The expected output is an exact copy of each line from the line with "Enable the Включить ЛС checkbox" through the end of the data below, with no pictures in it.

==*==

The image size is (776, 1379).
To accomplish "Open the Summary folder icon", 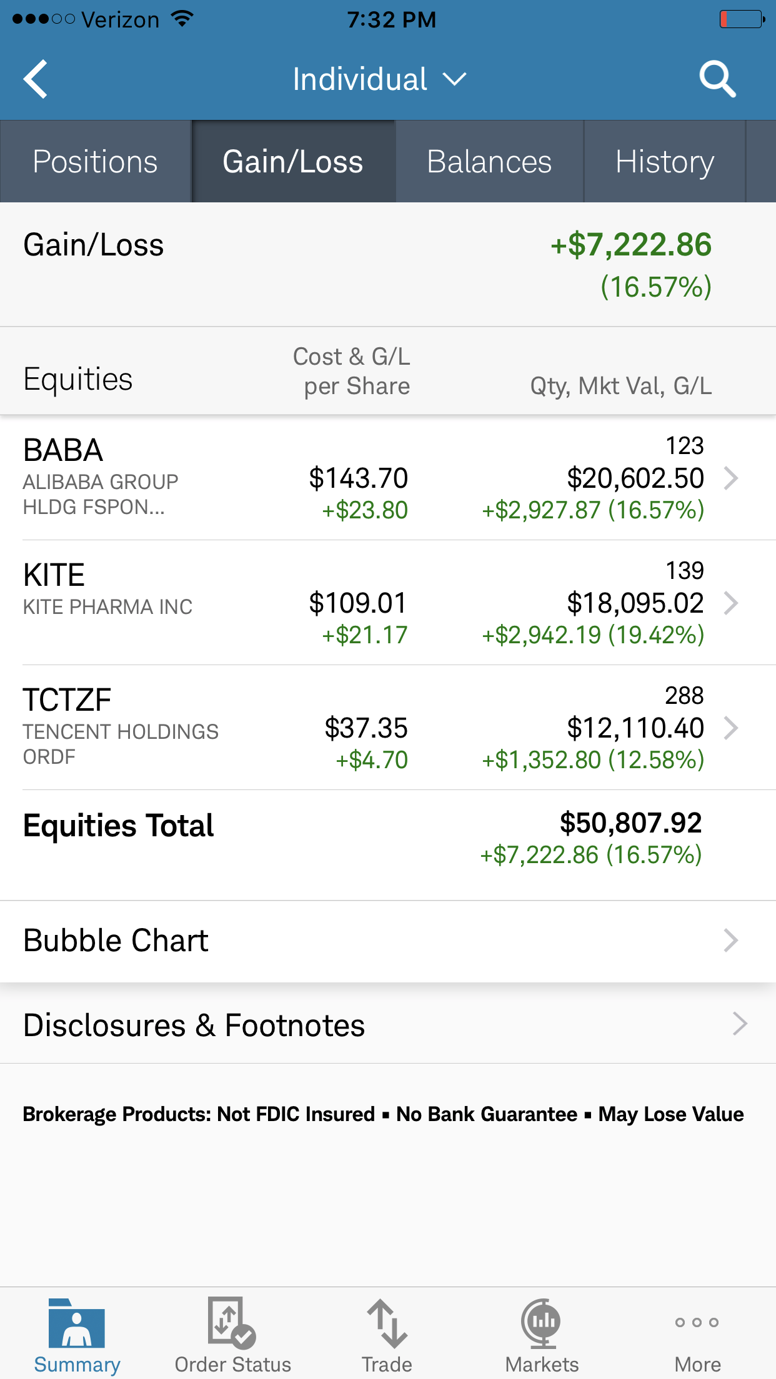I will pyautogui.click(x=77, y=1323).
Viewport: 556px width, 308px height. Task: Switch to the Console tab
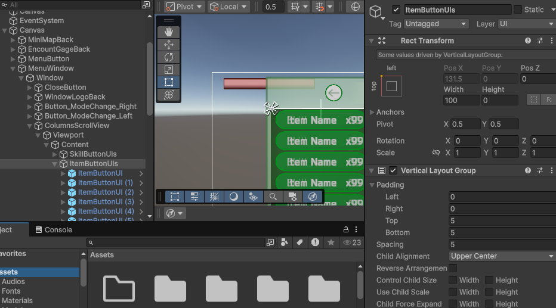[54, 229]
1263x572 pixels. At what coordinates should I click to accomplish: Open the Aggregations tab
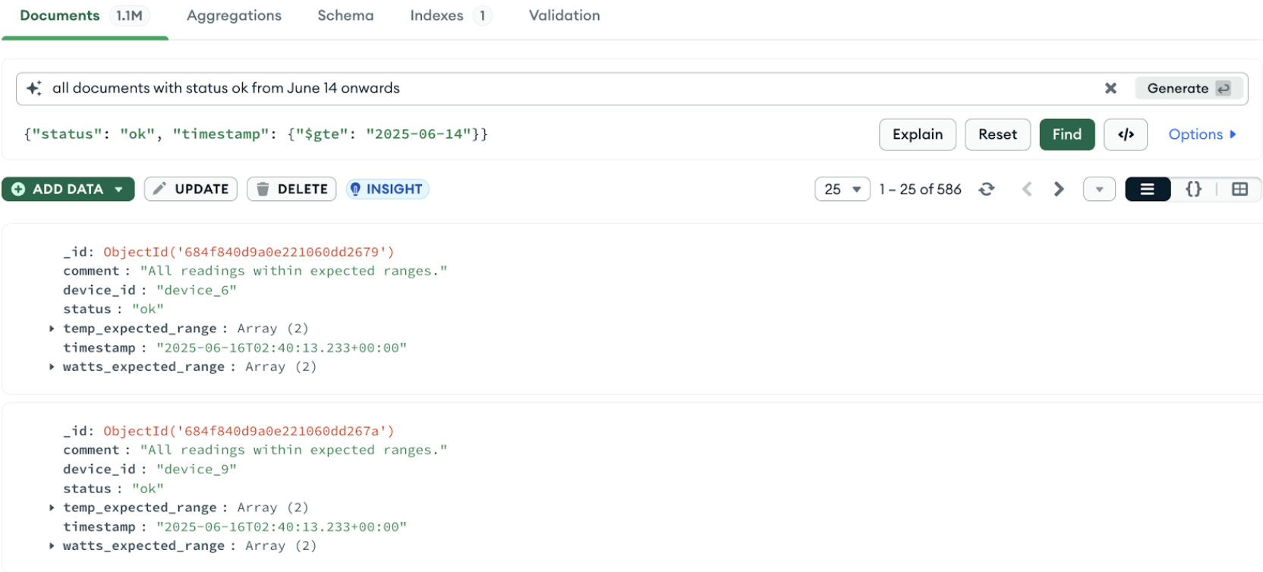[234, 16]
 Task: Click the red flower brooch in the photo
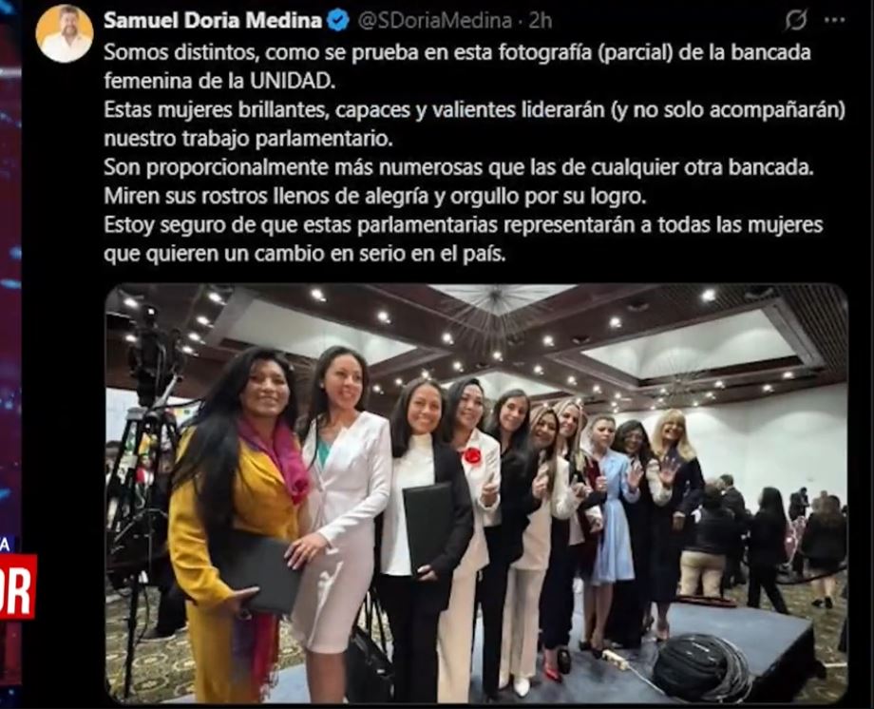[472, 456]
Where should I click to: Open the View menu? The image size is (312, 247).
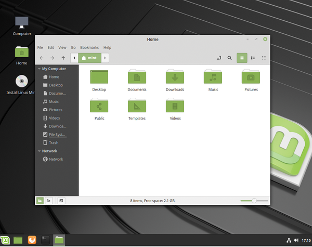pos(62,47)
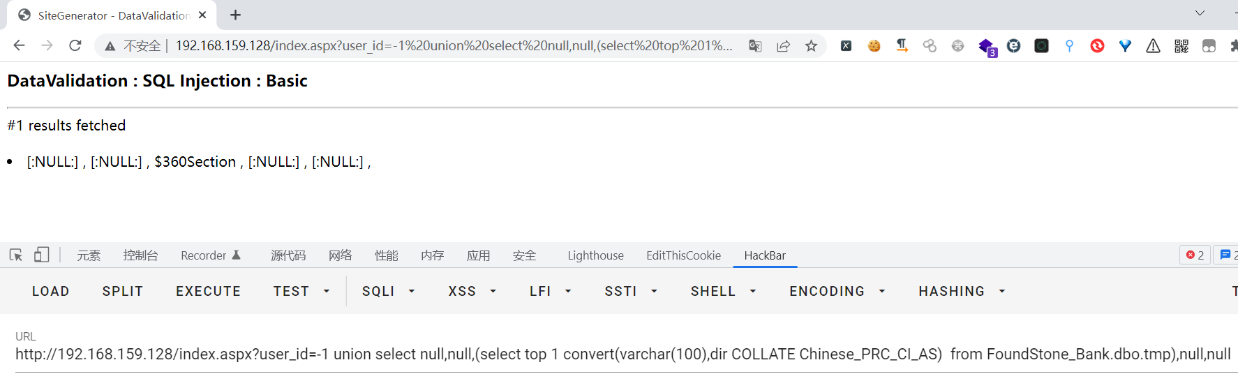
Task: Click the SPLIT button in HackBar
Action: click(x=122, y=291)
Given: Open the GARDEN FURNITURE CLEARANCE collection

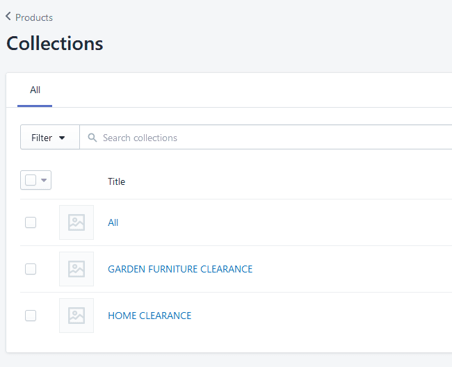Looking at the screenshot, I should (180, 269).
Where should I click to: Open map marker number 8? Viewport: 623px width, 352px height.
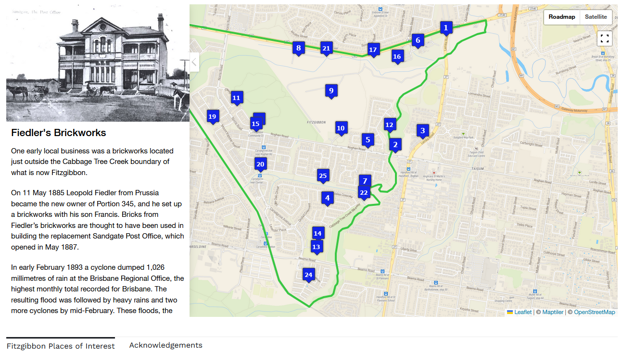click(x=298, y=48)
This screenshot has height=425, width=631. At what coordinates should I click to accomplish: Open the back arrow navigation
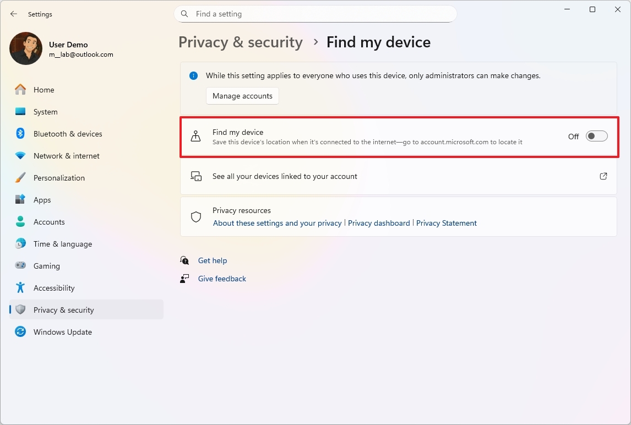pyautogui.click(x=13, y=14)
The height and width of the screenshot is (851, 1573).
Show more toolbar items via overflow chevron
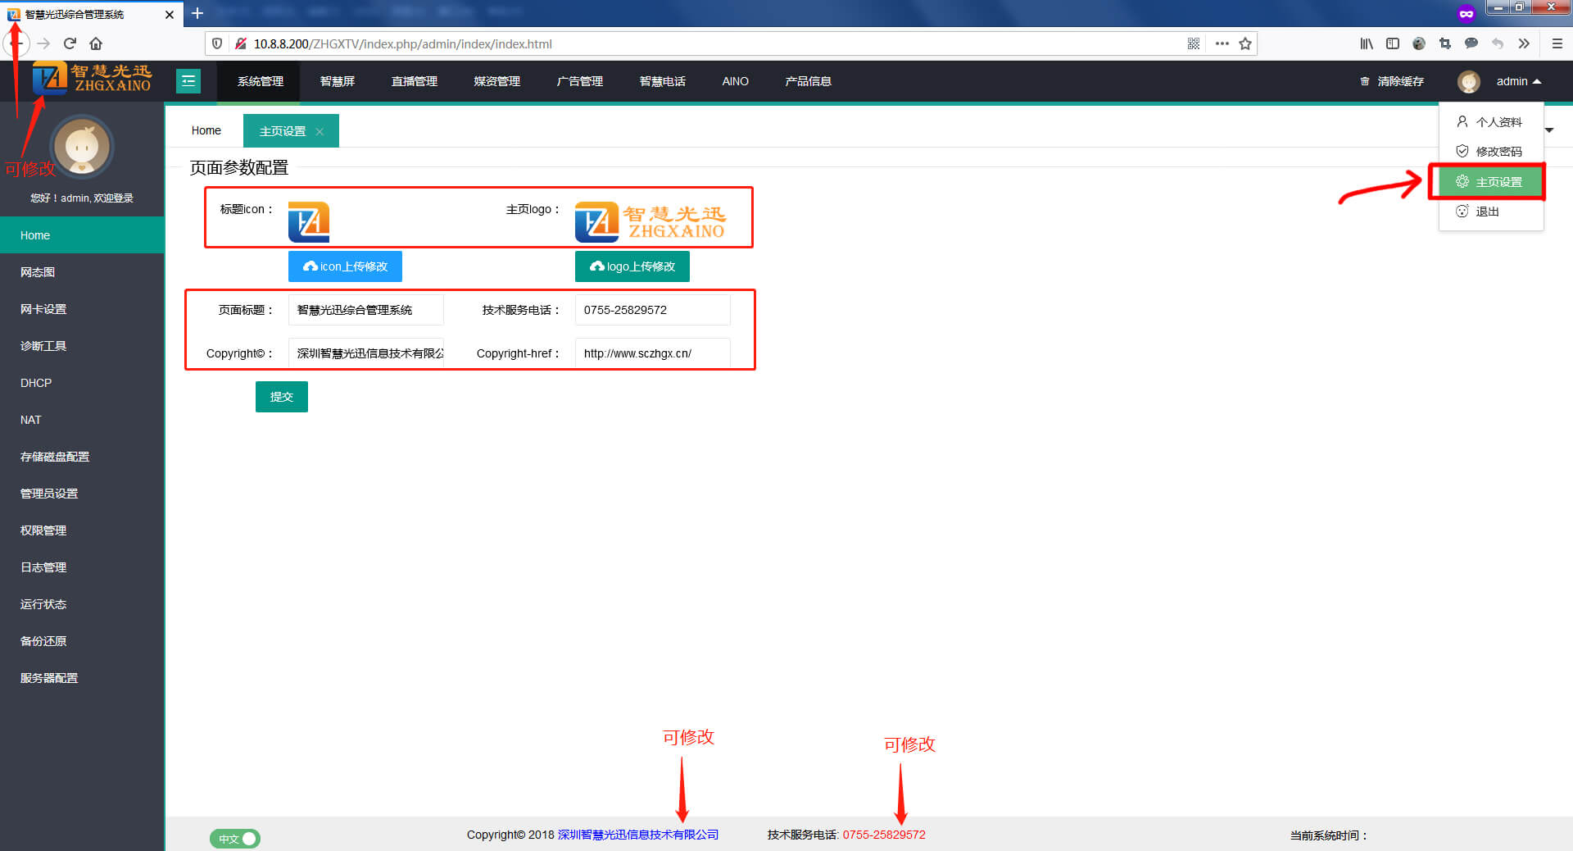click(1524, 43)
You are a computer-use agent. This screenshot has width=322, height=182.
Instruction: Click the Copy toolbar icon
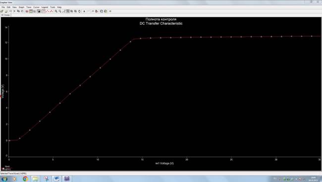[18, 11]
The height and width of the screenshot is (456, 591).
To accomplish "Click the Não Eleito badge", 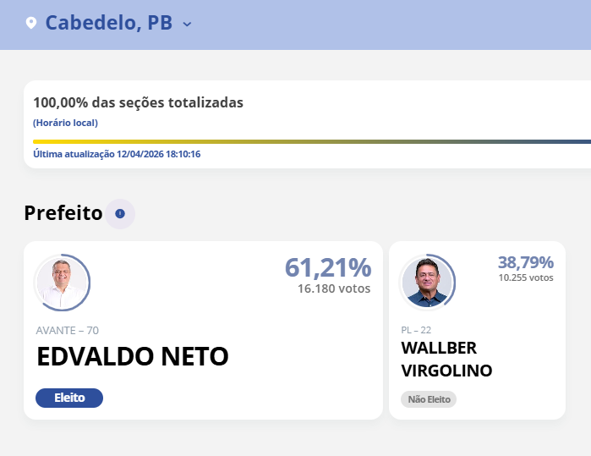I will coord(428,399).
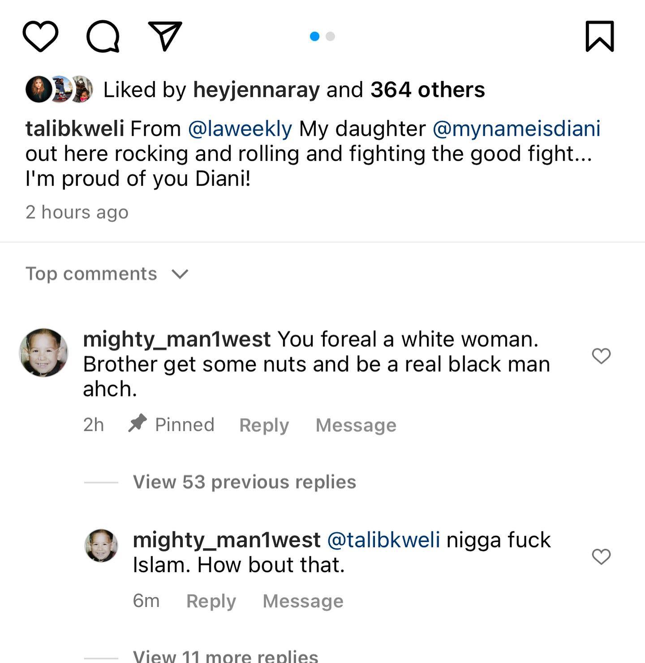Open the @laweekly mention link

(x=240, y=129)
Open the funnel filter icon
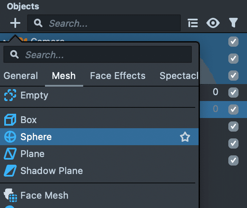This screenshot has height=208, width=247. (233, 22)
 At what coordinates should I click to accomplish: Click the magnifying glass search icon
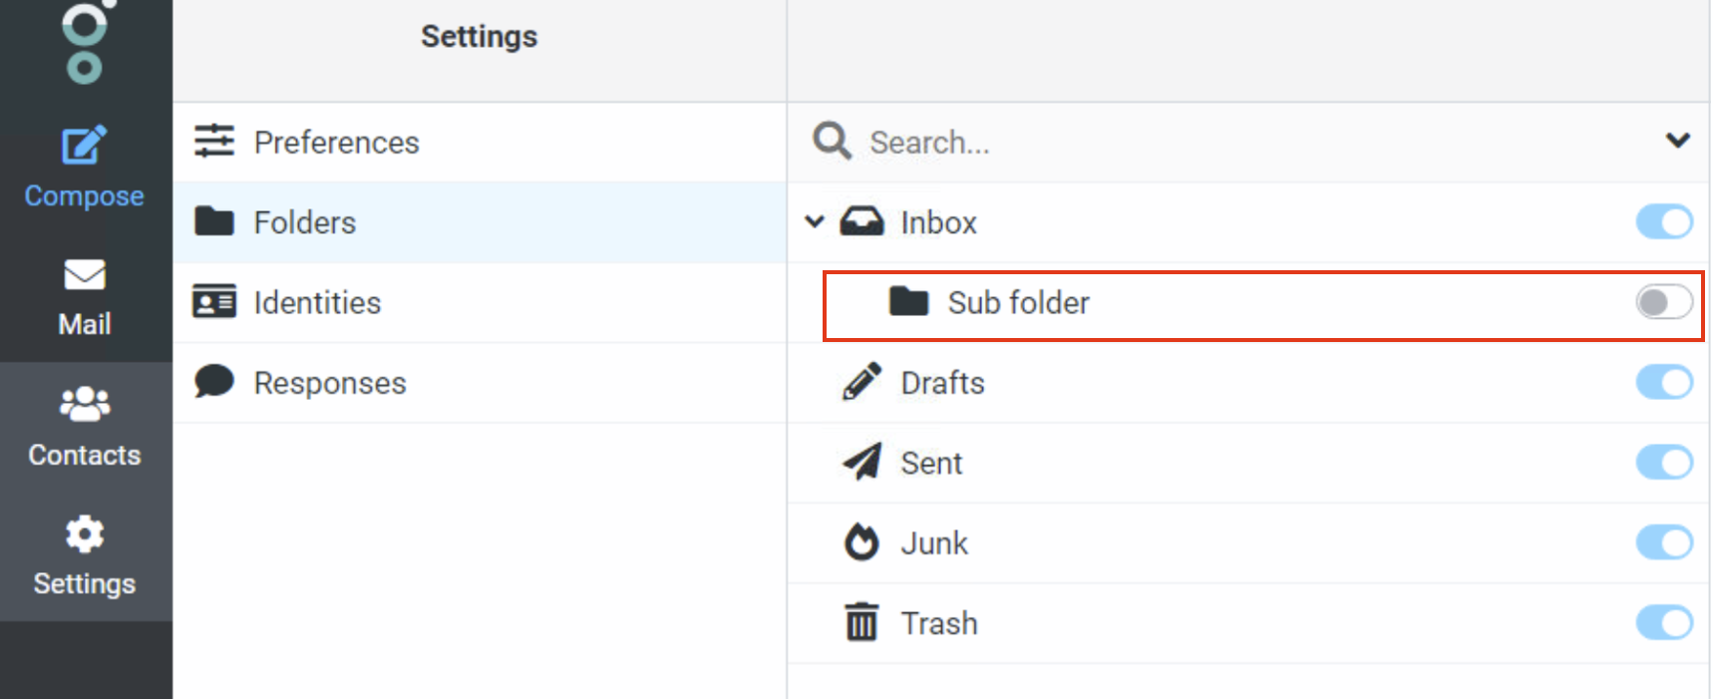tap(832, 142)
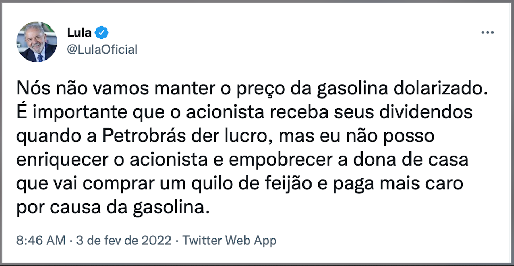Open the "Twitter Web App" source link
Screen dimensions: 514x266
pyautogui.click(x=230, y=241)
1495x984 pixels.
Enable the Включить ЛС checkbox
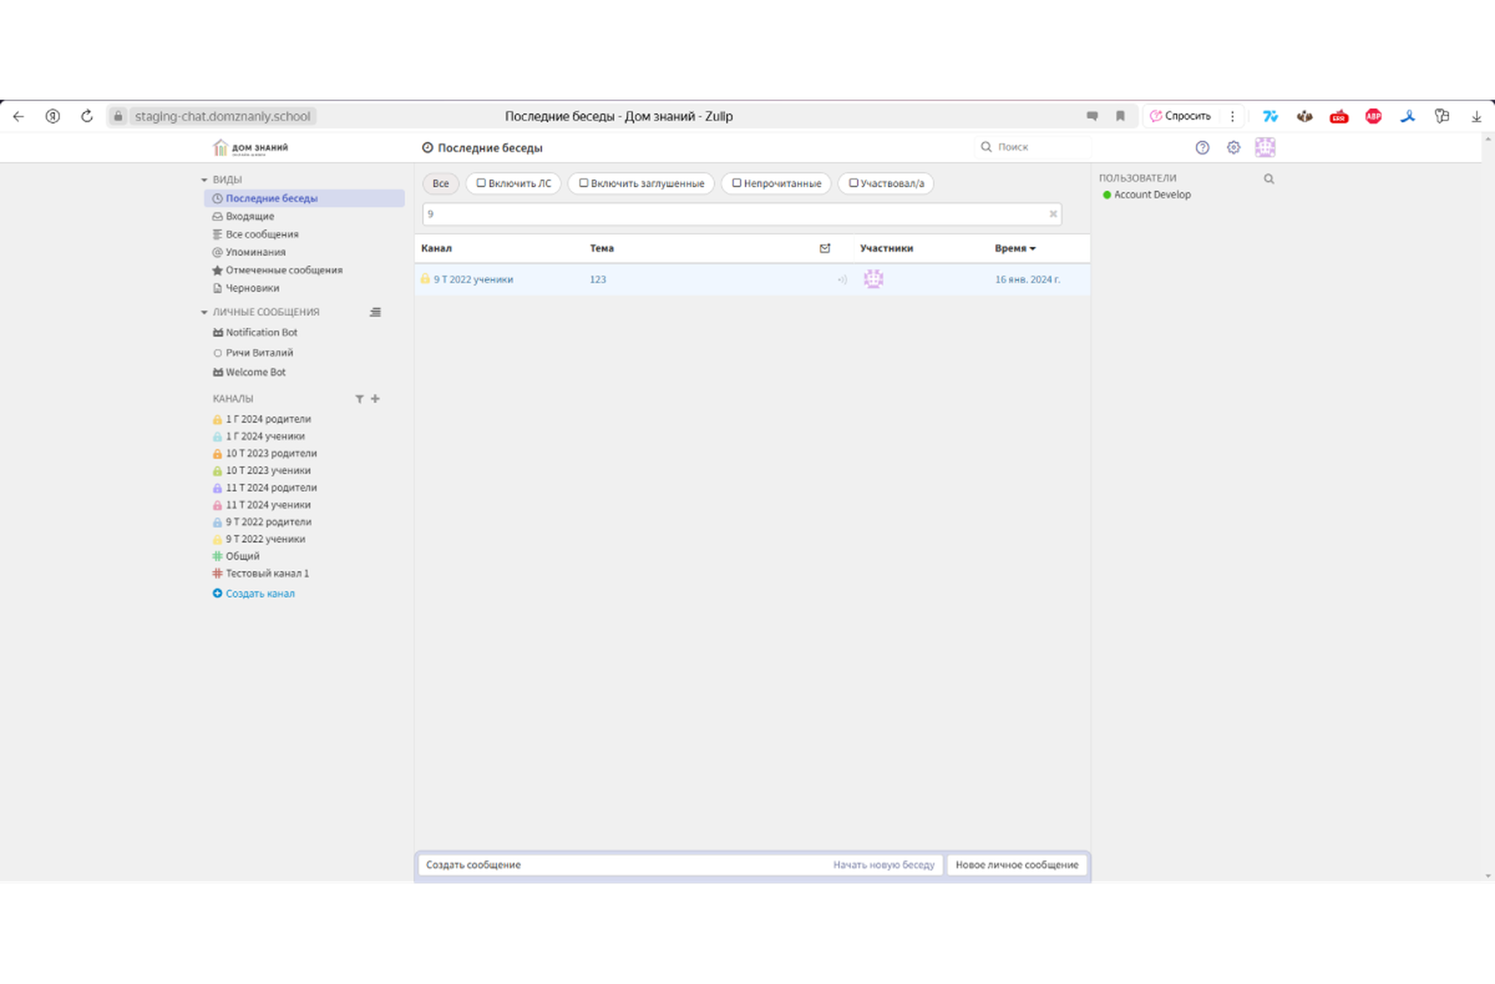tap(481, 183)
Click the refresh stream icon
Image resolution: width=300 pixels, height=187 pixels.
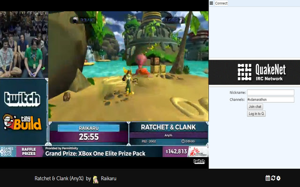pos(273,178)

==*==

(Written solution)
Enable the Включить ЛС checkbox
tap(481, 183)
Click the refresh stream icon
Image resolution: width=300 pixels, height=187 pixels.
pos(273,178)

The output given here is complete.